▸ **EXERCISE BRIEF**
Reproduce each record exactly.

▸ **SUPPLIED ENTRIES**
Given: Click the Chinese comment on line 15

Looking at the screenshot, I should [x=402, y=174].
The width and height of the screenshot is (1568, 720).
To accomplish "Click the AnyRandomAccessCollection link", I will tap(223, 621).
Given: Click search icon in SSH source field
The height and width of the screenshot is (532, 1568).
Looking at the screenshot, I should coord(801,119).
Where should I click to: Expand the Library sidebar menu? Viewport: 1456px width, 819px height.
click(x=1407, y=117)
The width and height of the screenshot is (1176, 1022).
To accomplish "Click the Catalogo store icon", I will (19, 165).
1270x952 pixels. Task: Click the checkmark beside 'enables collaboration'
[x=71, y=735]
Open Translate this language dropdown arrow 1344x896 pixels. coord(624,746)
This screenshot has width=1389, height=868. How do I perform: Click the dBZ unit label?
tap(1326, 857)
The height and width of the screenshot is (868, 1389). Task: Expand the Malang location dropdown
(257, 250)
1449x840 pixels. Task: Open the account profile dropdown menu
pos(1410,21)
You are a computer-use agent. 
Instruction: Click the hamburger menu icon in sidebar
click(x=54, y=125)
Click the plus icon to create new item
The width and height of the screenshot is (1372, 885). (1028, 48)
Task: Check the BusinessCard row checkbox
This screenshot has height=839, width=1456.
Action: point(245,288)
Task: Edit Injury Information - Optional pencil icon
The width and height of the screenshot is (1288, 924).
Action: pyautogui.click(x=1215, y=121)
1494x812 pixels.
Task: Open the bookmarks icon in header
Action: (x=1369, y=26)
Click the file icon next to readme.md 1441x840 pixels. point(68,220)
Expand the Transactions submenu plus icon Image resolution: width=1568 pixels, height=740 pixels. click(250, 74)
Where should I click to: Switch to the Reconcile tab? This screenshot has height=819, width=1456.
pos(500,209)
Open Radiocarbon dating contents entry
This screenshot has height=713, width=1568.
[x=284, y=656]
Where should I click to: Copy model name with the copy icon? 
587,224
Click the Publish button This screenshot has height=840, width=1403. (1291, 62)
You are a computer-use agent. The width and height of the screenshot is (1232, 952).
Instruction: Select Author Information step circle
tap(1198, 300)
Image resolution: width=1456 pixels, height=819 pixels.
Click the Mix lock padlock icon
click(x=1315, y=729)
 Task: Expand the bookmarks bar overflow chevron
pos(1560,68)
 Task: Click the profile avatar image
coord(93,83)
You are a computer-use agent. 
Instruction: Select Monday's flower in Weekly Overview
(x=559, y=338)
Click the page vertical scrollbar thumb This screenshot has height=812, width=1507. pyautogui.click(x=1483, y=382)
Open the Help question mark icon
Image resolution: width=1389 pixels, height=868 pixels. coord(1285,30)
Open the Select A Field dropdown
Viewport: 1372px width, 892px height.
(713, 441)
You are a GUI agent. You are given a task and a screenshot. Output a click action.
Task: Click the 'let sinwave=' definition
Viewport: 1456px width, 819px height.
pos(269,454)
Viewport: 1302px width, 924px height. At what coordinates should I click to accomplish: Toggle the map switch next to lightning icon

▸ **EXERCISE RESPONSE**
Given: Click the Chinese comment on line 15

Looking at the screenshot, I should [x=402, y=174].
The width and height of the screenshot is (1568, 720).
To accomplish "Click the AnyRandomAccessCollection link", I will tap(223, 621).
Given: Click search icon in SSH source field
The height and width of the screenshot is (532, 1568).
Looking at the screenshot, I should coord(801,119).
Where should I click to: Expand the Library sidebar menu? Viewport: 1456px width, 819px height.
click(x=1407, y=117)
The width and height of the screenshot is (1176, 1022).
To accomplish "Click the Catalogo store icon", I will (19, 165).
1270x952 pixels. Task: Click the checkmark beside 'enables collaboration'
[x=71, y=735]
Open Translate this language dropdown arrow 1344x896 pixels. coord(624,746)
This screenshot has width=1389, height=868. How do I perform: Click the dBZ unit label?
tap(1326, 857)
The height and width of the screenshot is (868, 1389). Task: Expand the Malang location dropdown
(257, 250)
1449x840 pixels. Task: Open the account profile dropdown menu
pos(1410,21)
You are a computer-use agent. 
Instruction: Click the hamburger menu icon in sidebar
click(x=54, y=125)
Click the plus icon to create new item
The width and height of the screenshot is (1372, 885). (1028, 48)
Task: Check the BusinessCard row checkbox
This screenshot has height=839, width=1456.
Action: point(245,288)
Task: Edit Injury Information - Optional pencil icon
The width and height of the screenshot is (1288, 924).
Action: pyautogui.click(x=1215, y=121)
1494x812 pixels.
Task: Open the bookmarks icon in header
Action: (x=1369, y=26)
Click the file icon next to readme.md 1441x840 pixels. point(68,220)
Expand the Transactions submenu plus icon Image resolution: width=1568 pixels, height=740 pixels. click(250, 74)
Where should I click to: Switch to the Reconcile tab? This screenshot has height=819, width=1456.
pos(500,209)
Open Radiocarbon dating contents entry
This screenshot has height=713, width=1568.
[x=284, y=656]
Where should I click to: Copy model name with the copy icon? 
587,224
Click the Publish button This screenshot has height=840, width=1403. (1291, 62)
You are a computer-use agent. The width and height of the screenshot is (1232, 952).
Instruction: Select Author Information step circle
tap(1198, 300)
Image resolution: width=1456 pixels, height=819 pixels.
Click the Mix lock padlock icon
click(x=1315, y=729)
 Task: Expand the bookmarks bar overflow chevron
pos(1560,68)
 Task: Click the profile avatar image
coord(93,83)
You are a computer-use agent. 
Instruction: Select Monday's flower in Weekly Overview
(x=559, y=338)
Click the page vertical scrollbar thumb This screenshot has height=812, width=1507. pyautogui.click(x=1483, y=382)
Open the Help question mark icon
Image resolution: width=1389 pixels, height=868 pixels. coord(1285,30)
Open the Select A Field dropdown
Viewport: 1372px width, 892px height.
(713, 441)
You are a GUI agent. You are given a task and a screenshot. Output a click action.
Task: Click the 'let sinwave=' definition
Viewport: 1456px width, 819px height.
pos(269,454)
Viewport: 1302px width, 924px height. At what coordinates should I click to accomplish: Toggle the map switch next to lightning icon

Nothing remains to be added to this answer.